The Czech National Bank surprised the market today with a cautious hike (0% probability of a hike was priced in). We looked for a hike in May but the move came earlier than expected. Today’s hike is likely to end the CNB tightening cycle. The dilemma now shifts towards whether to stay on hold or cut in the second half of 2020.

Source: Czech National Bank
By a narrow majority of 4:3, the Bank Board decided to raise interest rates by 25bp. For some board members, concerns about higher inflation and loss of CNB credibility prevailed over fears of a slowing domestic economy and other foreign risks.
Indeed, inflation in the new CNB forecast has been revised up. The CNB expects average inflation of 3.2% this year, compared to 2.7% in the previous forecast. In March, the CNB expects inflation at 3.6% year on year. Inflation is also higher over the monetary policy horizon (1H21), which for some board members could also be an argument to back a hike. As Governor Rusnok mentioned in the press conference, the CNB is primarily an inflation targeter with no dual mandate (compared to the Fed). As such, the inflation outlook is thus the main argument for setting monetary policy.

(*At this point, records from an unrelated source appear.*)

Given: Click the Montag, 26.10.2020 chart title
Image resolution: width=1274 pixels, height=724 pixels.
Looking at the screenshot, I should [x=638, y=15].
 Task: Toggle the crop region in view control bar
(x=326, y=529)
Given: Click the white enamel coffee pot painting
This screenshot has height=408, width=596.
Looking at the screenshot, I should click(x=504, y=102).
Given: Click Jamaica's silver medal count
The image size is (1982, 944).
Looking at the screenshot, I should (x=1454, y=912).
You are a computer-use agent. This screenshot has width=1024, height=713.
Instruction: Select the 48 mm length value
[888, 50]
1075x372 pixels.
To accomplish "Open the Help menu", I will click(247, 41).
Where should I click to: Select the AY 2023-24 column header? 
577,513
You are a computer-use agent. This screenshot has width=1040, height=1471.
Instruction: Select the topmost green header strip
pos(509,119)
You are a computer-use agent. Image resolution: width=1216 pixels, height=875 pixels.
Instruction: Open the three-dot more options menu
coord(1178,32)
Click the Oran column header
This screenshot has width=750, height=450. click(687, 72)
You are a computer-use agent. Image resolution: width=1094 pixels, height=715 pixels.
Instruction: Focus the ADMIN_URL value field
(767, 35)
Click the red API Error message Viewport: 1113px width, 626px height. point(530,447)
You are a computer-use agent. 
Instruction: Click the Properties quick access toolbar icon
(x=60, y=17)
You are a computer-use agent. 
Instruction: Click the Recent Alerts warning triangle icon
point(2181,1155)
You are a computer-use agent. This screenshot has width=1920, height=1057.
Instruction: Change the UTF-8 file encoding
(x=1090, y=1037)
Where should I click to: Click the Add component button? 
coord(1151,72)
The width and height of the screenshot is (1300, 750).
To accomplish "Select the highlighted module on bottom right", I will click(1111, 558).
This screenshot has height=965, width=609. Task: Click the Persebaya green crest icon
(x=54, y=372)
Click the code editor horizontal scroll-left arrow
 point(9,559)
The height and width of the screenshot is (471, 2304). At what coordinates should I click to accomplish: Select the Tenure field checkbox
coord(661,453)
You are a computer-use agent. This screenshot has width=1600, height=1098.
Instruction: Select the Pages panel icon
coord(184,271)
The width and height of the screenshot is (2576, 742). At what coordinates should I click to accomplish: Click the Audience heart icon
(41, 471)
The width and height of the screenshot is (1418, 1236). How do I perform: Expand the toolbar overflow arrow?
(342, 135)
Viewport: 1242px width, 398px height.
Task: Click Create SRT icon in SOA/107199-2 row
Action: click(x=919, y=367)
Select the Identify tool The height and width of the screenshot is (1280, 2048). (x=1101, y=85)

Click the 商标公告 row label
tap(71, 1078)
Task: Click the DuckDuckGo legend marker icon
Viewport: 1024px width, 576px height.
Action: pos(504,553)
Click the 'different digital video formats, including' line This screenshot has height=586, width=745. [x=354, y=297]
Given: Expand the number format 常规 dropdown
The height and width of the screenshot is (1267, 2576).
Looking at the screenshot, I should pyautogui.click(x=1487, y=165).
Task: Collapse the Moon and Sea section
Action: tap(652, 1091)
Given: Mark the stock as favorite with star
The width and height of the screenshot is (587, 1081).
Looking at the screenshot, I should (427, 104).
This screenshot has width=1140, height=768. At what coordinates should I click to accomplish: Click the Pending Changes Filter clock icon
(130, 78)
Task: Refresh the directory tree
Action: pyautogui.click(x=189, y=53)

The EUR/CZK path remains similar to the previous forecast as well as the interest rate path. The latter still shows cuts in 2H20 - we still think this is premature for the time being. At the same time, the koruna is showing stronger values than forecasted right now. If the developments abroad would indeed further significantly worsen, it is possible to imagine a renewed minor rate cut at the end of the year, but the stability of rates is more likely, in our view.
If CNB Board members backing a hike thought that the rate cut was in the pipeline, as the forecast suggests, they would probably not vote to hike today, in our view. But what is clear is that the up-to-now CNB's dilemma about the rate hike or stability is to change towards the decision whether to stay on hold or cut rates later in the year.